A huge bird recently fell out of the sky and landed in my neighbor David Slazenski’s front yard.
Slazenski was at work when his step-son, Vincent Medrano, found the bird, so Slazenski texted me to see if I could help. We live in Phoenix — a city known for its desert parks and mountain preserves.
But none of us had ever seen a wild bird quite like this.
“I just love birds, especially birds of prey. They’re so cool. I could tell it was hurt by the way the wing was sticking out,” said Slazenski, who marveled at the size of the bird. “That was a fat one, too. That was over knee high.”
Medrano and I both got on the phone to find a rescue that could come pick it up. Eventually, a man with a net and a cardboard box came by, scouring the neighborhood for the injured bird.
The rescuer didn’t find the bird that afternoon. But the next day, another call came in. A neighbor a few blocks down found it cornered by a colony of cats.
“Her name is Feral, because feral cats helped in her rescue,” said Michelle Anderson, clinic manager at the Wild at Heart raptor rescue, where the bird eventually ended up.
Feral is a red-tailed hawk.
And when I met her a few days later, she wasn’t in good shape. Her wing was wounded and drooping. Her appetite was inconsistent. She perched on Anderson’s arm, glaring at me with amber eyes that were as piercing as the talons on her feet.
Anderson said they believe the bird was electrocuted.
The injury is “pretty serious,” according to operations manager Eric Murray. He’s the man who came looking for the bird in my neighborhood.
“Now we’re at a point of seeing how bad it’s going to get,” Murray said.
He said that most electrocutions lead to necrosis, and once the flesh starts to die, the affected part of the wing has to be amputated.
“Sadly, if it gets to that point, it would have to be humanely euthanized,” Murray said.
This happens to eagles and hawks fairly often.
The data are difficult to compile, but one study from 2014 said that anywhere from about 1 million to nearly 12 million birds are fatally zapped by U.S. power lines every year.
Utilities are well aware.
“Utilities didn’t really realize this was an issue until the 1970s when a lot of the environmental movements were taking place, and folks started noticing birds interacting with utility infrastructure,” said Lesly Swanson, former chair of the Avian Powerline Interaction Committee, a national group of utilities formed to protect birds from electrocution.
You’ve probably noticed small birds perching on power lines without any problem. Swanson said that’s because those birds are only touching the electrified equipment in one spot.
“The electricity tends to just move through them,” she said.
It’s the larger birds with longer wingspans — like hawks, eagles and owls — that can make contact with two different lines. That’s when it gets dangerous.
Electrocution tends to happen when the birds are taking off and landing, said Swanson, a biologist for the Salt River Project, an Arizona utility.
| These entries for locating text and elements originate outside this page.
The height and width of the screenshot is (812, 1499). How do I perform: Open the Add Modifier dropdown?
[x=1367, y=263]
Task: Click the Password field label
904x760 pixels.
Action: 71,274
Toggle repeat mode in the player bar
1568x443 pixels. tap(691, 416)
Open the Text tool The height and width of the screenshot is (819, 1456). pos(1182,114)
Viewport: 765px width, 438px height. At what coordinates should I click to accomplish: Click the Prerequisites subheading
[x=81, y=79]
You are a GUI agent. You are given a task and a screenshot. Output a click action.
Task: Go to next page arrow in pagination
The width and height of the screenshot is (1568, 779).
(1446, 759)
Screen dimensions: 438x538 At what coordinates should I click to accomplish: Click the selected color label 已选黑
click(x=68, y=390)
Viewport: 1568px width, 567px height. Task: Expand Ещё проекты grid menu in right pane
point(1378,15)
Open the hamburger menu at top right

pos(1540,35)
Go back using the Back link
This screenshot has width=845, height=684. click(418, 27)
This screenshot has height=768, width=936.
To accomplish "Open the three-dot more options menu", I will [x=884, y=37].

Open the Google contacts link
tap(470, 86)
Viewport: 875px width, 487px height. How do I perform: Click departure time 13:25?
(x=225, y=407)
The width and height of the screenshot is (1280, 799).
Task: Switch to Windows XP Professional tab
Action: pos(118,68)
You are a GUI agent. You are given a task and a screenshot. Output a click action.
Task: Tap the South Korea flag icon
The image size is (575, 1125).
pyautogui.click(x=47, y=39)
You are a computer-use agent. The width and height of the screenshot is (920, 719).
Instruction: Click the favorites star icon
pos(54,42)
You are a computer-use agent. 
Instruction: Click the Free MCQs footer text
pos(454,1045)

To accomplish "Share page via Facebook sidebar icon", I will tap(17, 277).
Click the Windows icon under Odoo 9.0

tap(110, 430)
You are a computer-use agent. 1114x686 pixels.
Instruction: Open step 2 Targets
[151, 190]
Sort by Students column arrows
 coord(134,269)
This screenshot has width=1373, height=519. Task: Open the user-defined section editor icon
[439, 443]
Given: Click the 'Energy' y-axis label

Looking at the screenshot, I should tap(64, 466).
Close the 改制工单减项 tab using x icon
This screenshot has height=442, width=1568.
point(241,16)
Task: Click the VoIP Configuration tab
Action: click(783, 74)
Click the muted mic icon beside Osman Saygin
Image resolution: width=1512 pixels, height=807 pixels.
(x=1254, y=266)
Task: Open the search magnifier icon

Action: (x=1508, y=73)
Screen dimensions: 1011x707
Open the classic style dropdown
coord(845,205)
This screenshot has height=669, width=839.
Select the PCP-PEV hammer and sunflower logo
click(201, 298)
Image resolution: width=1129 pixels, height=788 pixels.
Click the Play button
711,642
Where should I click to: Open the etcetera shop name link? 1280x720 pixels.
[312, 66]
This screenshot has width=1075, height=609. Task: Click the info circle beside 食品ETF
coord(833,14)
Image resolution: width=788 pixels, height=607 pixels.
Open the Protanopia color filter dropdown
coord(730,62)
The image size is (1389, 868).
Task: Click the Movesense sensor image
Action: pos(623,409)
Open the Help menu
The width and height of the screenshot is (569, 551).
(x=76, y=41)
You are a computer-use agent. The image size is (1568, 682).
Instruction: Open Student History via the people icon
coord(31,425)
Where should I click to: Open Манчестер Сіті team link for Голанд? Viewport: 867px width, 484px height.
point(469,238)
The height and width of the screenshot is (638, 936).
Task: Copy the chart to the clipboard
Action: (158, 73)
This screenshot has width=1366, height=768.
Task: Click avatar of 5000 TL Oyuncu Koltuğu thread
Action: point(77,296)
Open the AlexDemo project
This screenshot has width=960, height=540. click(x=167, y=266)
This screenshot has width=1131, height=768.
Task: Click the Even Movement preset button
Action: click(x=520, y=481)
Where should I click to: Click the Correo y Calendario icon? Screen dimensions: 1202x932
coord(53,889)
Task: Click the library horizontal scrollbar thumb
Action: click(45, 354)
“If it has a rabbit, a fish or a snake in its talons, that could touch one of the phases,” she explained. “And then when the bird opens its wings, that’s when it could get in trouble.”
How do you solve this problem?
If you’ve ever seen a plastic contraption on a power pole or line, that’s a bird guard.
Swanson said they keep the animals from making contact with energized equipment. Utilities can also redesign poles to make the lines further apart. That way, an extended wing on a big raptor won’t reach a second wire.
The state’s largest utility, Arizona Public Service, builds large perching platforms high atop power poles that aren’t connected to electricity.
The goal is to entice the birds to make nests in safer locations.
About 185 birds died by electrocution last year along the utility’s 38,000 miles of power lines, said APS wildlife biologist Mathew Downs.
“Every one of those is really important to us,” he said. “We’d like that number to be zero, but in a perfect world that’s not how it works.”
According to biologists, electrocution really isn’t the biggest threat to raptors.
They fly into high-rise windows, get hit by cars and eat rodents laced with poison. Laura Hackett, a biologist at Liberty Wildlife in Phoenix, said some succumb to glue traps laid down by homeowners to catch other pests.
“It’s usually something where humans have been involved somehow,” she said. “We definitely see gunshots more than we really expect to. We have an X-ray machine. We’re sometimes surprised how many pellets we’ll find inside a bird.”
One recent study suggests that many birds found dead near a power line actually died from a gunshot wound.
Hope for the red-tailed hawk
So where does that leave the unlucky red-tailed hawk that landed in my neighbor’s yard?
When we first met, rescuer Eric Murray told me her recovery would be tough — that she might not make it.
But a few weeks after the injury, her chances are improving.
When I called for an update, Murray told me that while there’s still some fluid seeping from the wound, most of the damaged tissue on the wing has scabbed over.
Her appetite has returned.
“She’s a feisty eater,” he said.
And the utility, APS, tells me it plans to install more bird guards on the power lines in that area to help prevent it from happening again.